WHAT THE TASK ASKS: Two lines mark the range in the entries below: the one holding "Select the blue MA(50) line marker in legend" and the one holding "Click the white". Set down those two and all lines between them, exactly.

INPUT MATERIAL:
◇ ◇ ◇ ◇ ◇ ◇ ◇

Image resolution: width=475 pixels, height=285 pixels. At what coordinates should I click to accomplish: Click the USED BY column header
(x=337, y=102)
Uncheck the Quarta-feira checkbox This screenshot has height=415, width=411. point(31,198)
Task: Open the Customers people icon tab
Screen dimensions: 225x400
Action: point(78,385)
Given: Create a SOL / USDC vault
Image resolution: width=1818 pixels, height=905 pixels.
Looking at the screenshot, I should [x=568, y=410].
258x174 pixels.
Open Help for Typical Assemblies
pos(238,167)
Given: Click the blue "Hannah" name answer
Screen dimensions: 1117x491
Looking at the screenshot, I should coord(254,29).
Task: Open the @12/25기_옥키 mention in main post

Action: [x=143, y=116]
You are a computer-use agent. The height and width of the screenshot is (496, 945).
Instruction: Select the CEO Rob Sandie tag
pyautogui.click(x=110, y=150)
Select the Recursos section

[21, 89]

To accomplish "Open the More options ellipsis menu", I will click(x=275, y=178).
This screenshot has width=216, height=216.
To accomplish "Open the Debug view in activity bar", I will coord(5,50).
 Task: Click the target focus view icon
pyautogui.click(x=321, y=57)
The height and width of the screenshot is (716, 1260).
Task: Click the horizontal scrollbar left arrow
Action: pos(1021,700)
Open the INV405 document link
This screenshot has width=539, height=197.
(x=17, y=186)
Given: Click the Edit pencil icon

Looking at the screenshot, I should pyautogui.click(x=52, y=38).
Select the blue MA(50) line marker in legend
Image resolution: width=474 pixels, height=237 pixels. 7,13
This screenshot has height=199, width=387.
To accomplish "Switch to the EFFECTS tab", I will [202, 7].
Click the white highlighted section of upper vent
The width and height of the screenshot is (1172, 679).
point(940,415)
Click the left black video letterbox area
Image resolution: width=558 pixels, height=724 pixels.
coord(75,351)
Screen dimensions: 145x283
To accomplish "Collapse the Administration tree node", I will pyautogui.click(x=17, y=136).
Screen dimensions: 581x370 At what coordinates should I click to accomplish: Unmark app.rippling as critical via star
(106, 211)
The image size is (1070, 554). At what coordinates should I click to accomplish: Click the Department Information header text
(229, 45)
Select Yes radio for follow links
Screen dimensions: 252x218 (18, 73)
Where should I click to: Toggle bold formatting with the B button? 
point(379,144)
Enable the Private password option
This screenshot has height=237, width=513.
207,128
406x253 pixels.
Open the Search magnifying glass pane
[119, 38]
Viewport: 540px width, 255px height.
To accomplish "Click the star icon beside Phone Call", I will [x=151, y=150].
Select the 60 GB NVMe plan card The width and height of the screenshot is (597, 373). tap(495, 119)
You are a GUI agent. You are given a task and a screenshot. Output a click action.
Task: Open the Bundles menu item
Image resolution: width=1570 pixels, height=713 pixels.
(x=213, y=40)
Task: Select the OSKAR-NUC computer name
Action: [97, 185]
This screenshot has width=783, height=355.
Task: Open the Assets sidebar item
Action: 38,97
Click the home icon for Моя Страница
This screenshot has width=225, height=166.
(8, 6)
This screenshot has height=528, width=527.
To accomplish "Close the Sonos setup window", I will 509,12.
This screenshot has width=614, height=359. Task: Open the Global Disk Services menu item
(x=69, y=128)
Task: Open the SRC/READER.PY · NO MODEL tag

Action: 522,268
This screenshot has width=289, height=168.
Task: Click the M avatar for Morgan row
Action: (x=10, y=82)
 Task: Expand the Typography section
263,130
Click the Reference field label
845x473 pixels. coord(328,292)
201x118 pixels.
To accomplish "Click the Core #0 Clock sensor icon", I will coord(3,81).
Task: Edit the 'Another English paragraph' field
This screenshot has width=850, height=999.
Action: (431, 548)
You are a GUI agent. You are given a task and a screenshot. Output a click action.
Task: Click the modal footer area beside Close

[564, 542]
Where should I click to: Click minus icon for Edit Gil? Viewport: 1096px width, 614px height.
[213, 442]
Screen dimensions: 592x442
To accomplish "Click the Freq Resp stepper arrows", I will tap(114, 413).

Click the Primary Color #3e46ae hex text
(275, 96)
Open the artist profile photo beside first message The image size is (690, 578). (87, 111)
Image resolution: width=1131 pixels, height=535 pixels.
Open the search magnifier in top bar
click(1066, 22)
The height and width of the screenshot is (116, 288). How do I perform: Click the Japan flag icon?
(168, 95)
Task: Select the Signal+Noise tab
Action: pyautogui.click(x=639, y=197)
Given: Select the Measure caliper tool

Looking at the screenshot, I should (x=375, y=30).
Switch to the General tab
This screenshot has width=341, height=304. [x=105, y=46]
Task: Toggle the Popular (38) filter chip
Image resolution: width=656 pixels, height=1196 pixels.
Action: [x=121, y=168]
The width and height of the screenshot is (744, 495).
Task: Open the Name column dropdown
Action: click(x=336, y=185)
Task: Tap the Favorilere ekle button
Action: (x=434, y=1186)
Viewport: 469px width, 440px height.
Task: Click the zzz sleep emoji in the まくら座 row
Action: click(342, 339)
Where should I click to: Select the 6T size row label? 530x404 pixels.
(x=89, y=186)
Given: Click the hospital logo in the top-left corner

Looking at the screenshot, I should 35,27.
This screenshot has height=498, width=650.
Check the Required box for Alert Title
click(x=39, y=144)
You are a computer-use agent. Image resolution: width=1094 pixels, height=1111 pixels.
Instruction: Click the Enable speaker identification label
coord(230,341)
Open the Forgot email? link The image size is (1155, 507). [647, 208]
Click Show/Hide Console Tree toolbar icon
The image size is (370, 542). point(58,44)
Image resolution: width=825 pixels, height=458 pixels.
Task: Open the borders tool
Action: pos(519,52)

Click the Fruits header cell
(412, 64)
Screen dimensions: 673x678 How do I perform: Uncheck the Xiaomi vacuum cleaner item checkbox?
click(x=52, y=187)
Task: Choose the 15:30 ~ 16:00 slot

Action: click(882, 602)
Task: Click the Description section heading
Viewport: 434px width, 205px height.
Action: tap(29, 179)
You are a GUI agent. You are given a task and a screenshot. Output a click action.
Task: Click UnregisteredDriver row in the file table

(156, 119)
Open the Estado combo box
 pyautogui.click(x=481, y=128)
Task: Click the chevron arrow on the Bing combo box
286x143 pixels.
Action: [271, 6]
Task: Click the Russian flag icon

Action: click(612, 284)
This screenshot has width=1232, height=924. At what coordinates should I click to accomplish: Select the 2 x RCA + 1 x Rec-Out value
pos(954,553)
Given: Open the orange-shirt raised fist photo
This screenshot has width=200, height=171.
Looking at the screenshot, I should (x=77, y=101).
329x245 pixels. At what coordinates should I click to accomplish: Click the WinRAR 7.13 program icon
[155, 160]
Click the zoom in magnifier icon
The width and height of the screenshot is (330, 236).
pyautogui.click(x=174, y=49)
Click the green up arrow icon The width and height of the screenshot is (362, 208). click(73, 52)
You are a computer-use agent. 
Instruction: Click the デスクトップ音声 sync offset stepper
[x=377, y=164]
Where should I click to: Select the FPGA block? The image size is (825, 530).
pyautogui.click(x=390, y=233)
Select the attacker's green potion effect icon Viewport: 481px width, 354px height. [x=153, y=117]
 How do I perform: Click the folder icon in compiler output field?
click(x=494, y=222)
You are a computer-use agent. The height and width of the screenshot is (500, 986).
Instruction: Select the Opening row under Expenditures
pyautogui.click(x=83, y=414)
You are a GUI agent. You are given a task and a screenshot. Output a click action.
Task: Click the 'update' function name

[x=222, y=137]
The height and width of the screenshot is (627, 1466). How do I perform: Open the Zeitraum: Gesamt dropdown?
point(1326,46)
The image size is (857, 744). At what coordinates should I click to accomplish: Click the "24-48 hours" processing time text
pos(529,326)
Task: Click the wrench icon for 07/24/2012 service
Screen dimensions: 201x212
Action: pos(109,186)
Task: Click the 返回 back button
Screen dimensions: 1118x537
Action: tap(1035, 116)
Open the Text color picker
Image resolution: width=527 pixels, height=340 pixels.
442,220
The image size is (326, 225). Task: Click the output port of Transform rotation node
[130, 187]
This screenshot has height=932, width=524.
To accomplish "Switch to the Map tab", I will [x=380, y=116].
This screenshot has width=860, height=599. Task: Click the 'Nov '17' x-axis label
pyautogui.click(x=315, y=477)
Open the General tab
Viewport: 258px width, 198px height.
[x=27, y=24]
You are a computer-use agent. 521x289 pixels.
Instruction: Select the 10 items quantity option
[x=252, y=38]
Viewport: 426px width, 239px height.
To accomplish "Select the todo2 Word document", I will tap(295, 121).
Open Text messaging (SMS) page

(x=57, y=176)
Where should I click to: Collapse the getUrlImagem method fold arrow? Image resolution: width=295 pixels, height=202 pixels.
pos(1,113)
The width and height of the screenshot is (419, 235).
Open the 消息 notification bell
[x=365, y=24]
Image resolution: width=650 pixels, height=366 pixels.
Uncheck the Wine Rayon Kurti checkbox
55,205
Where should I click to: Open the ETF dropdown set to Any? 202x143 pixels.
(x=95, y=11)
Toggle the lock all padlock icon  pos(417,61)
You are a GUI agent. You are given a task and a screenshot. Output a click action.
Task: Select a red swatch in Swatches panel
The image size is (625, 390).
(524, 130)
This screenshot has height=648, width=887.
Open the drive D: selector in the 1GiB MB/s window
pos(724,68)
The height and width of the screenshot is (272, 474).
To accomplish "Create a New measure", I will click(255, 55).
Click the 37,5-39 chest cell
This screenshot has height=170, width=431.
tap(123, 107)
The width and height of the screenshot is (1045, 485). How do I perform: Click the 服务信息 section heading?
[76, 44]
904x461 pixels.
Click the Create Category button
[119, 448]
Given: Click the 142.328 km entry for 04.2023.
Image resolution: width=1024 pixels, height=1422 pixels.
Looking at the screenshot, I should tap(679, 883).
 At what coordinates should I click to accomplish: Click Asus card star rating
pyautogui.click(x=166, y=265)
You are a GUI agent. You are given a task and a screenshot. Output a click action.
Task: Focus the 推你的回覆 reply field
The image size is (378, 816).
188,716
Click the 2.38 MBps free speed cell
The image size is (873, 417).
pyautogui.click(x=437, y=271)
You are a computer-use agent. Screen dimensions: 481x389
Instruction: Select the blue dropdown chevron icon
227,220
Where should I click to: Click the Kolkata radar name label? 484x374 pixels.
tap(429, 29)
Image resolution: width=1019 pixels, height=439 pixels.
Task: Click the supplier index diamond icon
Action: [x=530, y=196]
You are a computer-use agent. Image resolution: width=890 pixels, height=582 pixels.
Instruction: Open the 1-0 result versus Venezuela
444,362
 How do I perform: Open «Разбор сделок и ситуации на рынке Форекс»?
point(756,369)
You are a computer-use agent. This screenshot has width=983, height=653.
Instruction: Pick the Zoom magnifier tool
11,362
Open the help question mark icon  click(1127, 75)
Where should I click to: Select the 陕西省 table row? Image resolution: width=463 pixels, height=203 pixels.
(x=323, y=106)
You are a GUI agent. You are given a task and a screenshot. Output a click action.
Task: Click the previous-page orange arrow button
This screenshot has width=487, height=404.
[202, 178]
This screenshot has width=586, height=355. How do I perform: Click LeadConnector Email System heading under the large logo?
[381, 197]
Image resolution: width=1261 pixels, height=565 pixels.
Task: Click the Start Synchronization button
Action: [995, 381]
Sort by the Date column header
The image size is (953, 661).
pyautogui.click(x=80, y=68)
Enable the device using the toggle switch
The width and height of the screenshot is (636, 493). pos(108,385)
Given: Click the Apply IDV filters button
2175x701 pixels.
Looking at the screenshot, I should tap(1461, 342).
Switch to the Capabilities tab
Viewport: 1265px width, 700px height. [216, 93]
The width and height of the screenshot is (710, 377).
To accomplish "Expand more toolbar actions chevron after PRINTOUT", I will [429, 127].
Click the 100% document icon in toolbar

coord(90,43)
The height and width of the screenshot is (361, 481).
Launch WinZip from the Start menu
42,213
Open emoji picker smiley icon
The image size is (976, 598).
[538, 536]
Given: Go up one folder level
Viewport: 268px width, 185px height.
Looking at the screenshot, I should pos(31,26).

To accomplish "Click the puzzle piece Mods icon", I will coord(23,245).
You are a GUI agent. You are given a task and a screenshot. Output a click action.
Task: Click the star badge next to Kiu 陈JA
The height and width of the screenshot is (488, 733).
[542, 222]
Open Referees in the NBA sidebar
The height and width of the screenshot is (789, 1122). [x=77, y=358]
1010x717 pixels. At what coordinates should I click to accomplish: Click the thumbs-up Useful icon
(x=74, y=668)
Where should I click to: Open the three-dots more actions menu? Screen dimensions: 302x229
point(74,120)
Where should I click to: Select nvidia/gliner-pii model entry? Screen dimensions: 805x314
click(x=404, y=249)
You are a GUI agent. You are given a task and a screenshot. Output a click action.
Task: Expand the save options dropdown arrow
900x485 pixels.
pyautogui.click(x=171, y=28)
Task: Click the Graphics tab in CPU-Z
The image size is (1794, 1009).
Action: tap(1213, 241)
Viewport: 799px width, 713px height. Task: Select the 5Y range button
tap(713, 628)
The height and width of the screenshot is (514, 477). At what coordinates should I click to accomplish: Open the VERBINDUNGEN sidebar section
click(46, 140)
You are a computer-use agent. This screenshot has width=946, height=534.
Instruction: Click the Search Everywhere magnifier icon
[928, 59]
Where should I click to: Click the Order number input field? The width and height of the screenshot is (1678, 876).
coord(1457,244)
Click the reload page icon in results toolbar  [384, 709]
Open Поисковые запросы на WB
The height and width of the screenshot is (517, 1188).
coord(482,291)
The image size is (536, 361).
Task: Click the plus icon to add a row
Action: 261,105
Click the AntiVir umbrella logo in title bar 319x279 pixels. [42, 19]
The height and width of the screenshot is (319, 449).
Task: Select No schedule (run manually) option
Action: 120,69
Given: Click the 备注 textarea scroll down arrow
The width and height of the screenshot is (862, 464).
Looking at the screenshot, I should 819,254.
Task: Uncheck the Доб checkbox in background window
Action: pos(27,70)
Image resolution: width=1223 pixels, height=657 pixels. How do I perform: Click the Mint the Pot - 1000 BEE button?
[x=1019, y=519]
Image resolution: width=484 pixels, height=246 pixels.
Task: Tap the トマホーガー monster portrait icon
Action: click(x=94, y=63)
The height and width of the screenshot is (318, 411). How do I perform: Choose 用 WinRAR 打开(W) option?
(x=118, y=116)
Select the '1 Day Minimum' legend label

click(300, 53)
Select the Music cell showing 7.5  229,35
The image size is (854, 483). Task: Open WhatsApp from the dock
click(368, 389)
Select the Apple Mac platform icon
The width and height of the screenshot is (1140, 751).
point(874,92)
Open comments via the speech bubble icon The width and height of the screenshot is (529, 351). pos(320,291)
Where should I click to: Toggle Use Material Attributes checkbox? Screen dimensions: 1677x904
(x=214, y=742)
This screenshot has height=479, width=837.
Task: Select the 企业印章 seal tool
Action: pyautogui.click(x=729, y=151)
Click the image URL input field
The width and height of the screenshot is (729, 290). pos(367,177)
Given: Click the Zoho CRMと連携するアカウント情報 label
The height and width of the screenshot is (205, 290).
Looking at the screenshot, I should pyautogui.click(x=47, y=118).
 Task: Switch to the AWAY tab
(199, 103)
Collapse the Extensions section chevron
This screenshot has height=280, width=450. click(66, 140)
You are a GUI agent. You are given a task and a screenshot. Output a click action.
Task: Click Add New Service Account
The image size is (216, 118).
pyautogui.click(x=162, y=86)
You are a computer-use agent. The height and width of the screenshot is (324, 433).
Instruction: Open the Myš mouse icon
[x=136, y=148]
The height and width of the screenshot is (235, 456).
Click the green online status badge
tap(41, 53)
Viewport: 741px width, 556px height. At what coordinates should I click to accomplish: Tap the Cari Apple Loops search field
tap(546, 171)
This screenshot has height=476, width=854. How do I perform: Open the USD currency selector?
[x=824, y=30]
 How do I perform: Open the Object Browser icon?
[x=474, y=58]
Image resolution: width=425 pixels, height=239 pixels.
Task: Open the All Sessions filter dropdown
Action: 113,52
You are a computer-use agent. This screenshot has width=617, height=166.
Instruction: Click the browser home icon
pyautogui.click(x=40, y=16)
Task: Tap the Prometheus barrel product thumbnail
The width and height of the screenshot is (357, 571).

◇ ◇ ◇ ◇ ◇ ◇ ◇

SOLVED PROBLEM:
Select the blue MA(50) line marker in legend
Image resolution: width=474 pixels, height=237 pixels. 7,13
This screenshot has height=199, width=387.
To accomplish "Switch to the EFFECTS tab", I will [202, 7].
Click the white highlighted section of upper vent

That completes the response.